** begin Records for this task **
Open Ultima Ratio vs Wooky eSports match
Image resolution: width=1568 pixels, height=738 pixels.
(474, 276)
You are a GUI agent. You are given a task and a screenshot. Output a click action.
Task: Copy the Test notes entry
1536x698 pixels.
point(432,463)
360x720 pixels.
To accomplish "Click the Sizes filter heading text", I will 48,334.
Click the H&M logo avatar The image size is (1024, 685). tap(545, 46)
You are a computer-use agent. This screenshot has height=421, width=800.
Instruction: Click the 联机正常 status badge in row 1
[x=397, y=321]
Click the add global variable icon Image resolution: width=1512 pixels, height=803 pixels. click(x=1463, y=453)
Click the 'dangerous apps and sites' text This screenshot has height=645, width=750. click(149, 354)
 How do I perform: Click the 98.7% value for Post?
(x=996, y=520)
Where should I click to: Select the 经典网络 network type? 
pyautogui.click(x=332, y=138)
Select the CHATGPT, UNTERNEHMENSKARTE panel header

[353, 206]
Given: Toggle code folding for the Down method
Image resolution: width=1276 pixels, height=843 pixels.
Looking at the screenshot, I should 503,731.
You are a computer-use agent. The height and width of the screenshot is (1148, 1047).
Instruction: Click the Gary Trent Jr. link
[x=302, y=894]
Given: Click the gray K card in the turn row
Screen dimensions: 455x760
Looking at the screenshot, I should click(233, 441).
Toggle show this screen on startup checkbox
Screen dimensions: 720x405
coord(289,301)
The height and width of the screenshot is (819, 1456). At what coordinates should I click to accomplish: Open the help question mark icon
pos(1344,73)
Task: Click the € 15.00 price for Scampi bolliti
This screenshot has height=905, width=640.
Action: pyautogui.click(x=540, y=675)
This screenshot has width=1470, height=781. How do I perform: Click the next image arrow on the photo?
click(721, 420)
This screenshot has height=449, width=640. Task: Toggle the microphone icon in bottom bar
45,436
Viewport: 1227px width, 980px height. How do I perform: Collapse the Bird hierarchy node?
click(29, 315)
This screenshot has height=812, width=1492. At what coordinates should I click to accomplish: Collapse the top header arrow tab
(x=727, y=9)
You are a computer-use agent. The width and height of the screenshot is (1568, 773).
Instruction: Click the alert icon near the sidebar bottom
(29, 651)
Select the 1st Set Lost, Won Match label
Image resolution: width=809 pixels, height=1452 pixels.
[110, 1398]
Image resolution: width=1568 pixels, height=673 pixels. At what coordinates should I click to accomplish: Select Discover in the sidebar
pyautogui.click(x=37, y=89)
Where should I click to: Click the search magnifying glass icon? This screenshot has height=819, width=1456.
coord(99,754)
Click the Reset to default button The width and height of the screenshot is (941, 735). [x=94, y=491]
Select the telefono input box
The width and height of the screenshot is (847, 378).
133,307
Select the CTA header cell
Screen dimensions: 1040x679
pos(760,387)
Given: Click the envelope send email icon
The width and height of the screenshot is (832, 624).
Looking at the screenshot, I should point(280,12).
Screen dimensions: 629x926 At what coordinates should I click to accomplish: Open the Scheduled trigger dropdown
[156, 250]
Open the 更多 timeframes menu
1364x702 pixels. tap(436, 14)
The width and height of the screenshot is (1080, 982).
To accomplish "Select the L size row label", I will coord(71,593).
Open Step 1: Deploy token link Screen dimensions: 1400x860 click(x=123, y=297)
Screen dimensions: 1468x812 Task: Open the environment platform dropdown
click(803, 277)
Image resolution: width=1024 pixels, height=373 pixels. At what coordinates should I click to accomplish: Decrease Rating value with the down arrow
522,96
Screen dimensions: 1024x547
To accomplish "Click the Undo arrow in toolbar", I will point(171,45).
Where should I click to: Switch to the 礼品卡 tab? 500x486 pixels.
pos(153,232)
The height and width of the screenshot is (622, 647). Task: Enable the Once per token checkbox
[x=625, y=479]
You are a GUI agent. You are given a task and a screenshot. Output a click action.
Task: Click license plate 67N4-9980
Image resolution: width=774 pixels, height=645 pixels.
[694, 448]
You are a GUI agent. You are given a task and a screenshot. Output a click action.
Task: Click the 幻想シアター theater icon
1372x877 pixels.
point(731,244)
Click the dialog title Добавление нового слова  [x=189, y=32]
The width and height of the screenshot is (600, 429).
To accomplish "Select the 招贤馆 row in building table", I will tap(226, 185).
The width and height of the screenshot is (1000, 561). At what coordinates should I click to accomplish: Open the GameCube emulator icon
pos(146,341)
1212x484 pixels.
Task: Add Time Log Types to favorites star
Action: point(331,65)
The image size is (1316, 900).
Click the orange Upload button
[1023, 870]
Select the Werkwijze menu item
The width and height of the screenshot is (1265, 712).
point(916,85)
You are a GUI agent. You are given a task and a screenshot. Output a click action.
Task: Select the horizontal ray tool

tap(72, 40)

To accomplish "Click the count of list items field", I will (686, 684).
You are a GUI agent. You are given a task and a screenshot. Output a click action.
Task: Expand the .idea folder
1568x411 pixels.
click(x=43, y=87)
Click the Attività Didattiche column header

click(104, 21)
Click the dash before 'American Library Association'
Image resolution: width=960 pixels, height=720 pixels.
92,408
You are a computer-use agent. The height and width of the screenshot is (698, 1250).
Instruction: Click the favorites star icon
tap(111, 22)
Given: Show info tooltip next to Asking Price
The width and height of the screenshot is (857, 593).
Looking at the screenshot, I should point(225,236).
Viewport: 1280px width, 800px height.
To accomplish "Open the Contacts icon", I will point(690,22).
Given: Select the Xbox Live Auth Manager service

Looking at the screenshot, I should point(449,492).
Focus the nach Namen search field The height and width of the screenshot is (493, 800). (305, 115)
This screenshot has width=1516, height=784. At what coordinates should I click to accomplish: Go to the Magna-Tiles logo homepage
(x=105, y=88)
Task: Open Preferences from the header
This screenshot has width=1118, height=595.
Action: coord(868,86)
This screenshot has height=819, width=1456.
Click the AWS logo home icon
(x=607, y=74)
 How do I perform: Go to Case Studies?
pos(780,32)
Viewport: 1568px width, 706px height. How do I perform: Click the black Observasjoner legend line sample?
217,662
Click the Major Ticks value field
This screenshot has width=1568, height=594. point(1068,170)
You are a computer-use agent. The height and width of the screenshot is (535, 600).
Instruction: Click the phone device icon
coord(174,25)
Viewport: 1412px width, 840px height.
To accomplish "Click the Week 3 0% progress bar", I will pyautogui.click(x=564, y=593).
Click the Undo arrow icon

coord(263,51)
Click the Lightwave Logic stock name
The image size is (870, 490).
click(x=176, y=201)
** end Records for this task **
Given instruction: Reproduce all of the records above verbatim, line for line.

Reply to the exercise:
Open Ultima Ratio vs Wooky eSports match
Image resolution: width=1568 pixels, height=738 pixels.
(474, 276)
You are a GUI agent. You are given a task and a screenshot. Output a click action.
Task: Copy the Test notes entry
1536x698 pixels.
point(432,463)
360x720 pixels.
To accomplish "Click the Sizes filter heading text", I will 48,334.
Click the H&M logo avatar The image size is (1024, 685). tap(545, 46)
You are a computer-use agent. This screenshot has height=421, width=800.
Instruction: Click the 联机正常 status badge in row 1
[x=397, y=321]
Click the add global variable icon Image resolution: width=1512 pixels, height=803 pixels. click(x=1463, y=453)
Click the 'dangerous apps and sites' text This screenshot has height=645, width=750. click(149, 354)
 How do I perform: Click the 98.7% value for Post?
(x=996, y=520)
Where should I click to: Select the 经典网络 network type? 
pyautogui.click(x=332, y=138)
Select the CHATGPT, UNTERNEHMENSKARTE panel header

[353, 206]
Given: Toggle code folding for the Down method
Image resolution: width=1276 pixels, height=843 pixels.
Looking at the screenshot, I should 503,731.
You are a computer-use agent. The height and width of the screenshot is (1148, 1047).
Instruction: Click the Gary Trent Jr. link
[x=302, y=894]
Given: Click the gray K card in the turn row
Screen dimensions: 455x760
Looking at the screenshot, I should click(233, 441).
Toggle show this screen on startup checkbox
Screen dimensions: 720x405
coord(289,301)
The height and width of the screenshot is (819, 1456). At what coordinates should I click to accomplish: Open the help question mark icon
pos(1344,73)
Task: Click the € 15.00 price for Scampi bolliti
This screenshot has height=905, width=640.
Action: pyautogui.click(x=540, y=675)
This screenshot has width=1470, height=781. How do I perform: Click the next image arrow on the photo?
click(721, 420)
This screenshot has height=449, width=640. Task: Toggle the microphone icon in bottom bar
45,436
Viewport: 1227px width, 980px height. How do I perform: Collapse the Bird hierarchy node?
click(29, 315)
This screenshot has height=812, width=1492. At what coordinates should I click to accomplish: Collapse the top header arrow tab
(x=727, y=9)
You are a computer-use agent. The width and height of the screenshot is (1568, 773).
Instruction: Click the alert icon near the sidebar bottom
(29, 651)
Select the 1st Set Lost, Won Match label
Image resolution: width=809 pixels, height=1452 pixels.
[110, 1398]
Image resolution: width=1568 pixels, height=673 pixels. At what coordinates should I click to accomplish: Select Discover in the sidebar
pyautogui.click(x=37, y=89)
Where should I click to: Click the search magnifying glass icon? This screenshot has height=819, width=1456.
coord(99,754)
Click the Reset to default button The width and height of the screenshot is (941, 735). [x=94, y=491]
Select the telefono input box
The width and height of the screenshot is (847, 378).
133,307
Select the CTA header cell
Screen dimensions: 1040x679
pos(760,387)
Given: Click the envelope send email icon
The width and height of the screenshot is (832, 624).
Looking at the screenshot, I should point(280,12).
Screen dimensions: 629x926 At what coordinates should I click to accomplish: Open the Scheduled trigger dropdown
[156, 250]
Open the 更多 timeframes menu
1364x702 pixels. tap(436, 14)
The width and height of the screenshot is (1080, 982).
To accomplish "Select the L size row label", I will coord(71,593).
Open Step 1: Deploy token link Screen dimensions: 1400x860 click(x=123, y=297)
Screen dimensions: 1468x812 Task: Open the environment platform dropdown
click(803, 277)
Image resolution: width=1024 pixels, height=373 pixels. At what coordinates should I click to accomplish: Decrease Rating value with the down arrow
522,96
Screen dimensions: 1024x547
To accomplish "Click the Undo arrow in toolbar", I will point(171,45).
Where should I click to: Switch to the 礼品卡 tab? 500x486 pixels.
pos(153,232)
The height and width of the screenshot is (622, 647). Task: Enable the Once per token checkbox
[x=625, y=479]
You are a GUI agent. You are given a task and a screenshot. Output a click action.
Task: Click license plate 67N4-9980
Image resolution: width=774 pixels, height=645 pixels.
[694, 448]
You are a GUI agent. You are given a task and a screenshot. Output a click action.
Task: Click the 幻想シアター theater icon
1372x877 pixels.
point(731,244)
Click the dialog title Добавление нового слова  [x=189, y=32]
The width and height of the screenshot is (600, 429).
To accomplish "Select the 招贤馆 row in building table", I will tap(226, 185).
The width and height of the screenshot is (1000, 561). At what coordinates should I click to accomplish: Open the GameCube emulator icon
pos(146,341)
1212x484 pixels.
Task: Add Time Log Types to favorites star
Action: point(331,65)
The image size is (1316, 900).
Click the orange Upload button
[1023, 870]
Select the Werkwijze menu item
The width and height of the screenshot is (1265, 712).
point(916,85)
You are a GUI agent. You are given a task and a screenshot. Output a click action.
Task: Select the horizontal ray tool

tap(72, 40)

To accomplish "Click the count of list items field", I will (686, 684).
You are a GUI agent. You are given a task and a screenshot. Output a click action.
Task: Expand the .idea folder
1568x411 pixels.
click(x=43, y=87)
Click the Attività Didattiche column header

click(104, 21)
Click the dash before 'American Library Association'
Image resolution: width=960 pixels, height=720 pixels.
92,408
You are a computer-use agent. The height and width of the screenshot is (698, 1250).
Instruction: Click the favorites star icon
tap(111, 22)
Given: Show info tooltip next to Asking Price
The width and height of the screenshot is (857, 593).
Looking at the screenshot, I should point(225,236).
Viewport: 1280px width, 800px height.
To accomplish "Open the Contacts icon", I will point(690,22).
Given: Select the Xbox Live Auth Manager service

Looking at the screenshot, I should point(449,492).
Focus the nach Namen search field The height and width of the screenshot is (493, 800). (305, 115)
This screenshot has width=1516, height=784. At what coordinates should I click to accomplish: Go to the Magna-Tiles logo homepage
(x=105, y=88)
Task: Open Preferences from the header
This screenshot has width=1118, height=595.
Action: coord(868,86)
This screenshot has height=819, width=1456.
Click the AWS logo home icon
(x=607, y=74)
 How do I perform: Go to Case Studies?
pos(780,32)
Viewport: 1568px width, 706px height. How do I perform: Click the black Observasjoner legend line sample?
217,662
Click the Major Ticks value field
This screenshot has width=1568, height=594. point(1068,170)
You are a computer-use agent. The height and width of the screenshot is (535, 600).
Instruction: Click the phone device icon
coord(174,25)
Viewport: 1412px width, 840px height.
To accomplish "Click the Week 3 0% progress bar", I will pyautogui.click(x=564, y=593).
Click the Undo arrow icon

coord(263,51)
Click the Lightwave Logic stock name
The image size is (870, 490).
click(x=176, y=201)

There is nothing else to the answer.